I did play with using some kind of scoped restore to backup, and
restore the remote_state::buf object in all the places within remote.c
that I was hitting where the ::buf was being corrupted. The first
problem with this is that, where the ::cached_wait_status flag is
reset is _not_ where ::buf is corrupted. For the ::putpkt_binary
case, by the time we get to the method the buffer has already been
corrupted in many cases, so we end up needing to add the scoped
save/restore within the callers, which means we need the save/restore
in _lots_ of places.
Plus, using this save/restore model feels like the wrong solution. I
don't think that it's obvious that the buffer might be holding cached
data, and I think it would be too easy for new corruptions of the
buffer to be introduced, which could easily go unnoticed for a long
time.
So, I really wanted a solution that didn't require us to cache data in
the ::buf object.
Luckily, I think we already have such a solution in place, the
remote_state::stop_reply_queue, it seems like this does exactly the
same task, just in a slightly different way. With the
::stop_reply_queue, the stop packets are processed upon receipt and
the stop_reply object is added to the queue. With the ::buf cache
solution, the unprocessed stop reply is cached in the ::buf, and
processed later.
So, finally, in this commit, I propose to remove the
remote_state::cached_wait_status flag and to stop using the ::buf to
cache stop replies. Instead, stop replies will now always be stored
in the ::stop_reply_queue.
There are two places where we use the ::buf to hold a cached stop
reply, the first is in the ::attach method, and the second is in
remote_target::start_remote, however, the second of these cases is far
less problematic, as after caching the stop reply in ::buf we call the
global start_remote function, which does very little work before
calling normal_stop, which processes the cached stop reply. However,
my plan is to switch both users over to using ::stop_reply_queue so
that the old (unsafe) ::cached_wait_status mechanism can be completely
removed.
The next problem is that the ::stop_reply_queue is currently only used
for async-mode, and so, in remote_target::push_stop_reply, where we
push stop_reply objects into the ::stop_reply_queue, we currently also
mark the async event token. I've modified this so we only mark the
async event token if 'target_is_async_p ()' - note, _is_, not _can_
here. The ::push_stop_reply method is called in places where async
mode has been temporarily disabled, but, when async mode is switched
back on (see remote_target::async) we will mark the event token if
there are events in the queue.
Another change of interest is in remote_target::remote_interrupt_as.

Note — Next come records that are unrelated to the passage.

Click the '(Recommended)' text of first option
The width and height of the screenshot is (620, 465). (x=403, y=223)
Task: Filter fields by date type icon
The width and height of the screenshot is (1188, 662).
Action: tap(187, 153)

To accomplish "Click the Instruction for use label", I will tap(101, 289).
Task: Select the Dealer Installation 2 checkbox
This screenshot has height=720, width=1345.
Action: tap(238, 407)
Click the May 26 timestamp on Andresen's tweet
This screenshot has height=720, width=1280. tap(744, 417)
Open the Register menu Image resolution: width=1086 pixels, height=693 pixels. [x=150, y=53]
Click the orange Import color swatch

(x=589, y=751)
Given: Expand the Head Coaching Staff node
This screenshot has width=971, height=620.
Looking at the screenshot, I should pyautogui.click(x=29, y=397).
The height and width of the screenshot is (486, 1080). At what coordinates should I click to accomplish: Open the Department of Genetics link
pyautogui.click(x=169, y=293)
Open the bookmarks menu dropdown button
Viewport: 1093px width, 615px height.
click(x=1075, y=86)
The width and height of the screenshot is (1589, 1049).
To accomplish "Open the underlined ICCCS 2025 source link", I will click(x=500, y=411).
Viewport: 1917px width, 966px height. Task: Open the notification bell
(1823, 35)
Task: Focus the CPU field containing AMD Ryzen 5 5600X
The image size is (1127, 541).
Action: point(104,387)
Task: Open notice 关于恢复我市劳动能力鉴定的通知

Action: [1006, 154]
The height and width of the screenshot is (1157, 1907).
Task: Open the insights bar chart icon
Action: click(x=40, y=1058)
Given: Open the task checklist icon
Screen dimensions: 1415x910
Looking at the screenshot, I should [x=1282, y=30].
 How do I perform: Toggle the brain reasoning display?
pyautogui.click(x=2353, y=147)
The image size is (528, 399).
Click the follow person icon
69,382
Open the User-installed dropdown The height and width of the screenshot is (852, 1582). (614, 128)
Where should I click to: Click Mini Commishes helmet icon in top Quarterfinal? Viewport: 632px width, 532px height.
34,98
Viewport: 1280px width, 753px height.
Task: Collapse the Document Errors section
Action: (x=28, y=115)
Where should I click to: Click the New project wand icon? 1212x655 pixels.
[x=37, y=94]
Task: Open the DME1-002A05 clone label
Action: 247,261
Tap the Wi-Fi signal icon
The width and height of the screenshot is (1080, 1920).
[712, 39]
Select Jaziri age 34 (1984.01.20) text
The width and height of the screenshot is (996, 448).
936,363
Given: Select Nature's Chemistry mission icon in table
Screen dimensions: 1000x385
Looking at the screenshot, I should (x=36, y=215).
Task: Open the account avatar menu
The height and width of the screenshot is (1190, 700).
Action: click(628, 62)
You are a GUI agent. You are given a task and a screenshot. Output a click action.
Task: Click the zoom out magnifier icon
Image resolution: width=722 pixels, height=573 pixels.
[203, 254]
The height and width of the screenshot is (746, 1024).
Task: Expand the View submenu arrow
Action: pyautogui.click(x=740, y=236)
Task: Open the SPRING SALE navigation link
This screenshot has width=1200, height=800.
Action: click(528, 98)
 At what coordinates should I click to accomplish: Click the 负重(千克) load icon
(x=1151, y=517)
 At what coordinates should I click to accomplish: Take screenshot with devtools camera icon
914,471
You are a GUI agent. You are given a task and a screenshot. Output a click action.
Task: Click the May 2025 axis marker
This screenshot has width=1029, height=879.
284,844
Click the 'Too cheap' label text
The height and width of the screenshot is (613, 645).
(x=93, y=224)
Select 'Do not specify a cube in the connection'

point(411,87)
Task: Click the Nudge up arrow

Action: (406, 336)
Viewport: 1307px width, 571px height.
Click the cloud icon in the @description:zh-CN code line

Previously this code checked ::cached_wait_status, but didn't check
for events in the ::stop_reply_queue. Now that ::cached_wait_status
has been removed we now check the queue length instead, which should
have the same result.
Finally, in remote_target::wait_as, I've tried to merge the processing
of the ::stop_reply_queue with how we used to handle the
::cached_wait_status flag.
Currently, when processing the ::stop_reply_queue we call
process_stop_reply and immediately return. However, when handling
::cached_wait_status we run through the whole of ::wait_as, and return
at the end of the function.
If we consider a standard stop packet, the two differences I see are:
1. Resetting of the remote_state::waiting_for_stop_reply, flag; this
is not currently done when processing a stop from the
::stop_reply_queue.
2. The final return value has the possibility of being adjusted at
the end of ::wait_as, as well as there being calls to
record_currthread, non of which are done if we process a stop from
the ::stop_reply_queue.
it was suggested that, when an event is pushed into the
::stop_reply_queue, the ::waiting_for_stop_reply flag is never going
to be set. As a result, we don't need to worry about the first
difference. I have however, added a gdb_assert to validate the
assumption that the flag is never going to be set. If in future the
situation ever changes, then we should find out pretty quickly.
As for the second difference, I have resolved this by having all stop
packets taken from the ::stop_reply_queue, pass through the return
value adjustment code at the end of ::wait_as.
An example of a test that reveals the benefits of this commit is:
make check-gdb \
RUNTESTFLAGS="--target_board=native-extended-gdbserver \
GDBFLAGS='-ex maint\ set\ target-async\ off \
-ex maint\ set\ target-non-stop\ off' \
gdb.base/attach.exp"
For testing I've been running test on x86-64/GNU Linux, and run with
target boards unix, native-gdbserver, and native-extended-gdbserver.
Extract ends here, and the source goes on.